Aujourd'hui, toute l'agence assiste à une formation assurée par un intervenant extérieur sur la sécurité en entreprise. Pendant une heure, je me retrouve presque collée contre Chloé dans une salle non dimensionnée pour accueillir tout ce monde, et si ce n'est pas la définition même de la torture alors faites-moi avaler un dictionnaire !

Betty n'a jamais été aussi près de la réalité en parlant d'électricité entre nous. J'ai du mal à me retenir de la toucher, ça en devient maladif, et ça m'énerve d'avoir tant de difficultés à garder le contrôle de moi-même. Ça ne me ressemble pas du tout.

Lorsque la présentation se termine, l'intervenant s'en va et je pense être libérée. Mais c'est sans compter sur Joanne qui souhaite prendre le temps de débriefer. Cela prend des heures et je suis à deux doigts de péter un câble. Finalement, c'est le comportement de Chloé qui m'offre une distraction.

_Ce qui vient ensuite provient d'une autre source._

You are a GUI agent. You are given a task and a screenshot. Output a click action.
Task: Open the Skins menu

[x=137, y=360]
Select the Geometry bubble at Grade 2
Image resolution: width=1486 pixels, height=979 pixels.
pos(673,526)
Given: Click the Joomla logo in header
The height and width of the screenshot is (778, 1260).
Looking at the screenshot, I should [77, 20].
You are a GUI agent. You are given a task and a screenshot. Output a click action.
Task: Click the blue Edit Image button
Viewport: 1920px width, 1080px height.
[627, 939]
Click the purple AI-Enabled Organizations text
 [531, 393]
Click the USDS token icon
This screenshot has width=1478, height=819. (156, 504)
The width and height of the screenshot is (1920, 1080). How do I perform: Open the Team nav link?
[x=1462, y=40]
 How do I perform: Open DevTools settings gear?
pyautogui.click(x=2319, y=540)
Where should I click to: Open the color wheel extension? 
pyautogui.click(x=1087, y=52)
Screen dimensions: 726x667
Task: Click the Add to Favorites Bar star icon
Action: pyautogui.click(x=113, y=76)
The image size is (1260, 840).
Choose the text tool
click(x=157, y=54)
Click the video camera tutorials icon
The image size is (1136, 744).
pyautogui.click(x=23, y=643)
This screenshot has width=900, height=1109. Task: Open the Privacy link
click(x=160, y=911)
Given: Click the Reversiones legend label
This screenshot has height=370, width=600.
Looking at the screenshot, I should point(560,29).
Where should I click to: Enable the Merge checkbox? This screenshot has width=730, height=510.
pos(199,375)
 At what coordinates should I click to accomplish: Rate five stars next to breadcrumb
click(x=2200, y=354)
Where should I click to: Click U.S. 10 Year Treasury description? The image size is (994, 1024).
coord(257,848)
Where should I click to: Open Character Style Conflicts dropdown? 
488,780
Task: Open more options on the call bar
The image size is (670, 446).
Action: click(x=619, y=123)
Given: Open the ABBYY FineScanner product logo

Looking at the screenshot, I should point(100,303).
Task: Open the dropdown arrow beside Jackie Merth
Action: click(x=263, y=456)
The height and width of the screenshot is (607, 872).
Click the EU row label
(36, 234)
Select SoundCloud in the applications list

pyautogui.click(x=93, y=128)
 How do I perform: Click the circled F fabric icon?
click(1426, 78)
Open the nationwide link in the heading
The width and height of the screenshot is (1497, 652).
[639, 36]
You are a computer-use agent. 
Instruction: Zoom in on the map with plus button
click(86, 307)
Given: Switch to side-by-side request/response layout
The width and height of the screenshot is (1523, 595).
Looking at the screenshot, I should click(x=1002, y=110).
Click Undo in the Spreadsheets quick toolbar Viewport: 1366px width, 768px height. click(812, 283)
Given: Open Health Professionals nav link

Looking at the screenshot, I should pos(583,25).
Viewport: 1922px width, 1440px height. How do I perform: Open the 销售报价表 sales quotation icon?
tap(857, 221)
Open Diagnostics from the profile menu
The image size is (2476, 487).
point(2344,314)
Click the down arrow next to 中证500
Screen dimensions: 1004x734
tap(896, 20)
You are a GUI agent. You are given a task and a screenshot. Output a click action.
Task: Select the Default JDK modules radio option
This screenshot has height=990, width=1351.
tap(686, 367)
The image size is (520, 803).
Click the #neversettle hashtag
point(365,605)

Je la vois pianoter discrètement sur son téléphone et ça m'énerve. Voilà pourquoi je déteste les nouvelles technologies. Les gens ne peuvent s'empêcher de coller leur nez dessus. J'imagine que c'est important si elle l'utilise en pleine réunion, mais ça reste impoli. J'ai le réflexe d'essayer de lire ce qu'elle écrit, mais je détourne rapidement les yeux. Cela ne se fait pas, et de toute façon je ne distingue rien.

Soudainement, son écran s'éclaire et je sens son corps se tendre. Ses doigts se contractent autour de son téléphone et ses jambes entament une samba sous la table. Elle lève la tête et semble prendre conscience de l'auditoire, un air contrarié sur le visage. Je ne sais pas ce qui lui arrive mais son agitation soudaine n'est pas sans me rappeler une cocotte-minute vibrante sur le point d'exploser sous la pression. Elle le lève finalement en s'excusant de devoir prendre l'appel et sort de la pièce.

J'ai l'impression de respirer pour la première fois depuis le début de la réunion et profite de l'espace qu'elle laisse pour m'étirer un peu. Je tente de me reconcentrer sur le sujet, mais j'ai perdu le fil et les allers-retours incessants de Chloé devant la porte me rendent chèvre. Elle aurait pu aller téléphoner plus loin. Comme un morceau de métal attiré par un aimant, mes yeux ne peuvent s'empêcher de suivre sa silhouette contractée. De ce que je vois, je n'aimerais pas être la personne au bout du fil.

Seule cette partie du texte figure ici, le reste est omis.